■ INPUT DATA
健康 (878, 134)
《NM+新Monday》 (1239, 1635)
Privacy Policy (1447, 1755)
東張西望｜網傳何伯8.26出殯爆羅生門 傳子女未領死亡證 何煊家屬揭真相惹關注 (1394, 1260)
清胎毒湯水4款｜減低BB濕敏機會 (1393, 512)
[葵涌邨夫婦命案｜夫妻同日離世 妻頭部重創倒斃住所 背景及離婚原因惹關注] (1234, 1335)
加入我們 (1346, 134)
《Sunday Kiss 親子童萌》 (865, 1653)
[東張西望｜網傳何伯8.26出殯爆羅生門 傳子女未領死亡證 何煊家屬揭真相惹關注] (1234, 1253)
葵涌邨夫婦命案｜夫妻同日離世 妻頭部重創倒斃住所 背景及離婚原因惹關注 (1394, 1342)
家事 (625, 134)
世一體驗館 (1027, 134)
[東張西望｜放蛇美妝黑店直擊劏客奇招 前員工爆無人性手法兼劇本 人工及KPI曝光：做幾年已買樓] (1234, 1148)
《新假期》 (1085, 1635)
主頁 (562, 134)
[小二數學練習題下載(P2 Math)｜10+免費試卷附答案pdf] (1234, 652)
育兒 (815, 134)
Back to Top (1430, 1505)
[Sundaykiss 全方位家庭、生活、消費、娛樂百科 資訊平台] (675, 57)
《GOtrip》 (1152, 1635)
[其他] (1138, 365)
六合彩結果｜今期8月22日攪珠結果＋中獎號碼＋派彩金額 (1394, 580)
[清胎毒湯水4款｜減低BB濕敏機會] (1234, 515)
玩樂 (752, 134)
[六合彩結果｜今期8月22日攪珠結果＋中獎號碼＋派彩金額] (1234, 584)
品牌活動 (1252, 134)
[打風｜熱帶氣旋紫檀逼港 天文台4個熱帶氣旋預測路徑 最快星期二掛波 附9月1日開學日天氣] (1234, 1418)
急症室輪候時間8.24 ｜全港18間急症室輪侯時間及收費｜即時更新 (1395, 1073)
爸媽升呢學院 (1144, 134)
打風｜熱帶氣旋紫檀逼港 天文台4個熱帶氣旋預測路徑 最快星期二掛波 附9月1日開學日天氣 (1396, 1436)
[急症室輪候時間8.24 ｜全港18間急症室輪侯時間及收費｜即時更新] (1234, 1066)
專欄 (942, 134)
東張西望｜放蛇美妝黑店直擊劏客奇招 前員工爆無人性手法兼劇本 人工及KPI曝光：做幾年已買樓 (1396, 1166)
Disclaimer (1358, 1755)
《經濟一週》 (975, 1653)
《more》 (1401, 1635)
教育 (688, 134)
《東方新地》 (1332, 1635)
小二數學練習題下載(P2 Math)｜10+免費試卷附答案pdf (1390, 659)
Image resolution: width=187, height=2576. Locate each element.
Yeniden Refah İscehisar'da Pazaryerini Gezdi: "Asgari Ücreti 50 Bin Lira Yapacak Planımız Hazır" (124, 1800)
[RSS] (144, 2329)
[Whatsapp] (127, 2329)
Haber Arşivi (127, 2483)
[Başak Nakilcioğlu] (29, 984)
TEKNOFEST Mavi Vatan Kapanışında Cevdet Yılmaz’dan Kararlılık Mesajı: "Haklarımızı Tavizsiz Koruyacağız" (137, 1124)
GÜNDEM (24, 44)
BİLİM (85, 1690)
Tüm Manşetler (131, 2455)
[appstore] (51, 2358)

■ REQUIRED ACTION
Look over the material and return every line where the word "即時更新" is found.

■ REPLY TO THE TASK
急症室輪候時間8.24 ｜全港18間急症室輪侯時間及收費｜即時更新 (1395, 1073)
[急症室輪候時間8.24 ｜全港18間急症室輪侯時間及收費｜即時更新] (1234, 1066)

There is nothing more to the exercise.